Drinking and Urinating Like Cows

In Abraham Maslow's many lists of what marks self-realizers, the factor "drinking and urinating like cows" is absent, and so is "competing with dogs for crumbs of bread in the rubbish heap" and "behaving like a madcap in general". However, in old and recent Hindu sources a jivamukta - called "Absolute Consciousness" and the "Supreme Self", for example by Ramana Maharsi (1879-1950) - may do such things. [1]
      In a major Hindu scripture, the Srimad Bhagavatam, a paragon of Self-actualization is described quite in detail, as a great personality and "Supreme Lord of all". This person, Rishabha, placed his son Bharata on the throne in India to be free to live like a madman with his hair unkempt, stark naked and roaming about like a deaf and mute madman and castaway of strange, imbecile-looking ways.
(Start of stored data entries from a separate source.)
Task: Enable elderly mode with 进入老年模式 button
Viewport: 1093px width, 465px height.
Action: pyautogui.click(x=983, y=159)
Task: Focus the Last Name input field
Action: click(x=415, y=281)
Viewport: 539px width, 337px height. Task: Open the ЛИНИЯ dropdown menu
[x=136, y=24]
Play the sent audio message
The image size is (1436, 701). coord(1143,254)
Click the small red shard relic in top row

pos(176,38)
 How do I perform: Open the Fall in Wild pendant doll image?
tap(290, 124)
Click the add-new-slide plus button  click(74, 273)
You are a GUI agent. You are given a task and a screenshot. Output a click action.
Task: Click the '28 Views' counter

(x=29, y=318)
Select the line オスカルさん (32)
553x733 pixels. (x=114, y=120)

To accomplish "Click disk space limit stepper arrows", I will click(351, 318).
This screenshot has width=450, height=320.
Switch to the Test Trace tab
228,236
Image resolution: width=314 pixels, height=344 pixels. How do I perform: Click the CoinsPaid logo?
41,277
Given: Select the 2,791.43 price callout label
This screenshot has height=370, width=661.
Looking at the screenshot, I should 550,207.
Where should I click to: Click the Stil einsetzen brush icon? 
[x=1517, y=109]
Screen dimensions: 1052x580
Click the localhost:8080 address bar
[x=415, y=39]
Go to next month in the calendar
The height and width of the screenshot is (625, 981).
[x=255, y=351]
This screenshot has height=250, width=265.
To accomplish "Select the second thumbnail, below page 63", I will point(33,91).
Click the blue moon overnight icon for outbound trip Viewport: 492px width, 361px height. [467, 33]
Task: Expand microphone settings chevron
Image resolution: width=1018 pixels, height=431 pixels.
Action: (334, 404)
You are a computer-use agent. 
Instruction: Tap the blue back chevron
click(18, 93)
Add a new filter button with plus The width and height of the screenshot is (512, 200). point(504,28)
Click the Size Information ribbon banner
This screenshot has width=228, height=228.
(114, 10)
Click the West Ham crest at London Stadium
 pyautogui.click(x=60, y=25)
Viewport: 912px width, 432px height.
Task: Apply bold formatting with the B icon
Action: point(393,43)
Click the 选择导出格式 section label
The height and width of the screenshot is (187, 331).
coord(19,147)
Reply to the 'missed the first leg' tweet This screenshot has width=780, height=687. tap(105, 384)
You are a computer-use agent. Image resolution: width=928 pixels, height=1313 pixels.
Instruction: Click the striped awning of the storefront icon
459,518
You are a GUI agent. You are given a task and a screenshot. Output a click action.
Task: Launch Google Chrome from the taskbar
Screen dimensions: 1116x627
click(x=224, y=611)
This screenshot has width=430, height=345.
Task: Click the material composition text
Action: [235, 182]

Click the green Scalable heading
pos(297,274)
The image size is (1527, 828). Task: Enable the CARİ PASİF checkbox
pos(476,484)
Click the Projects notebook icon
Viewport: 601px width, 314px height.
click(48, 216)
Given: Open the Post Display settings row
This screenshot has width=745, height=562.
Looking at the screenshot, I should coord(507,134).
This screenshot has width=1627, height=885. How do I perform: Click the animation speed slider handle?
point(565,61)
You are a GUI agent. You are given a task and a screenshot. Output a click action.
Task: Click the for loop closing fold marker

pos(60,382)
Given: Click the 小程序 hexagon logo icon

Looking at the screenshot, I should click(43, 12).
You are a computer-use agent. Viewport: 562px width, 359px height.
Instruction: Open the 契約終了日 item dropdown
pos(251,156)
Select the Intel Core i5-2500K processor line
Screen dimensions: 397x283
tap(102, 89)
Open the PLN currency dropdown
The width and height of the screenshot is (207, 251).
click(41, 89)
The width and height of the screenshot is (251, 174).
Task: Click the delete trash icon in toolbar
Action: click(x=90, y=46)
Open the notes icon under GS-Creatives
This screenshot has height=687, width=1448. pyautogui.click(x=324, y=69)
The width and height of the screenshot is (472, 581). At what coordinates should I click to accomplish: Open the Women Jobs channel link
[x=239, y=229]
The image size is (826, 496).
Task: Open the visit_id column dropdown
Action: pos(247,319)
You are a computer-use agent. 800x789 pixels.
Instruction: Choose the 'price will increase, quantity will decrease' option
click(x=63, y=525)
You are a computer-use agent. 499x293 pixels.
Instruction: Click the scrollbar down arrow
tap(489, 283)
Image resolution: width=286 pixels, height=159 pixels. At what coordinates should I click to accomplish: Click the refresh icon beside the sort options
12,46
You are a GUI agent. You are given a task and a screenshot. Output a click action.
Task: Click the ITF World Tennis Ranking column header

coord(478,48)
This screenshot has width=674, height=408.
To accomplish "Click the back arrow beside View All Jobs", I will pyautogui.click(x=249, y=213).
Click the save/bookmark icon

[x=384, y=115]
He remained unconcerned about the world and did not speak at all, even if spoken to. Passing through cities, villages, and farms he was surrounded by bad people and flies, was threatened, urinated and spit upon, thrown into the dust, and given bad names. But he did not care, for he had a lovely nature and a great abundance of curly brown hair. He smeared his body by rolling in excrements, ate, drank and urinated exactly like cows, crows and deer. In such ways Rishabha incessantly enjoyed the Supreme in great bliss and achieved the full of the mystic powers, like traveling through the air, moving with lightening speed, noting without difficulty things from afar and other perfections [siddhis]. [2]
      The description is not a singular incident either. A jivanmukta is in fact said to behave like a madman, and like a scholar, and so on. In The Gospel of Sri Ramakrishna there is a significant passage:
Sometimes the paramahamsa [3] behaves like a madman . . . A few days after the dedication of the temple at Dakshineswar [4], a madman came there who was really a sage endowed with the Knowledge of Brahman . . . He didn't follow any social conventions. After bathing in the Ganges he didn't perform any religious rites. . . . The madman wasn't allowed to eat at the guest-house, but he paid no attention to this slight. He searched for food in the rubbish heap where the dogs were eating crumbs from the discarded leaf-plates. Now and then he pushed the dogs aside to get his crumbs. The dogs didn't mind either. Haladhari followed him and asked: 'Who are you? Are you a perfect knower of Brahman [purnajnani]?' The madman whispered, "Sh! Yes, I am a perfect knower of Brahman." . . . We all went to see the man. He spoke words of great wisdom to us but behaved like a madman before others. Haladhari followed him a great way when he left the garden [and] he said to Haladhari: "What else shall I say to you? When you no longer make any distinction between the water of this pool and the water of the Ganges, then you may know that you have Perfect Knowledge." [5]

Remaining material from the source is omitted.